The concept of context length is vital and many of the setbacks people face are due to LLMs not being capable of handling more than a set number of tokens in memory. The token context length is a moving window of what can be considered ‘total conversational memory’. Let’s say an LLM can handle 2,000 words total. Your prompt contains all the important instructions and is around 500 words. After a few messages exchanged in the chat interface, the chat is now 2,100 words. The first 100 words of your prompt simply no longer exist, the model can only continue based on the last 2,000 words. This can have negligible impact or it can be devastating on subsequent output quality, depending on what was in those first 100 words. 

GAIR_Context_Window

This is a problem because Chat GPT for instance never alerts the user that the maximum number of tokens are in use, which can lead to confusion and frustration as to why your original instructions are no longer being followed. Claude's interface actively prevents a conversation from reaching the context limit, which can be frustrating for some but helps mitigate the confusion from lost earlier information. 

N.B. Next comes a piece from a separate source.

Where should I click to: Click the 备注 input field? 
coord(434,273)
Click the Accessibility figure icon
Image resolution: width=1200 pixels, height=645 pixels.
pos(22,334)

Regardless of stated context lengths for a given model (GPT o1 pro mode permits 200k as do Anthropic's models, and Gemini has 1M and 2M context windows), in practice they all struggle with longer texts and are more prone to misunderstanding or 'hallucinating'. Problems are inevitable given the ambiguity of prompts, implied context that the user might think is obvious but the LLM isn’t aware of, and the vast scale of text at which to direct its focus - often on multiple different parts (known as 'multi-hop reasoning') - when responding.

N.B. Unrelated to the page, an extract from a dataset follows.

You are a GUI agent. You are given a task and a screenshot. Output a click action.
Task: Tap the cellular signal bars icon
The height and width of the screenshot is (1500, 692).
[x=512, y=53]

The more you can break up tasks so that the total scale of information needed is a few thousand words, the better quality the results. The diagram below illustrates the value of splitting tasks into chunks to maintain higher quality:

GAIR_ContextQuality

In April 2024, papers published associated with Google and Meta independently claimed to have developed novel methods that could theoretically permit ‘unlimited’ context windows for LLMs. The papers used much smaller models so how effective these can be with established LLMs that exhibit advanced reasoning remains to be seen. But if a future generative AI model is able to intelligently and accurately handle tens of millions of tokens and output the same quality as the current best LLMs can with a few thousand words, it could transform not only academia but knowledge work generally. Tens of millions of tokens could cover several years' worth of emails and local documents or an entire course reading list. Until any model emerges that has that capability though, breaking up generative AI tasks into smaller mangable chunks produces much better results and is the recommended approach.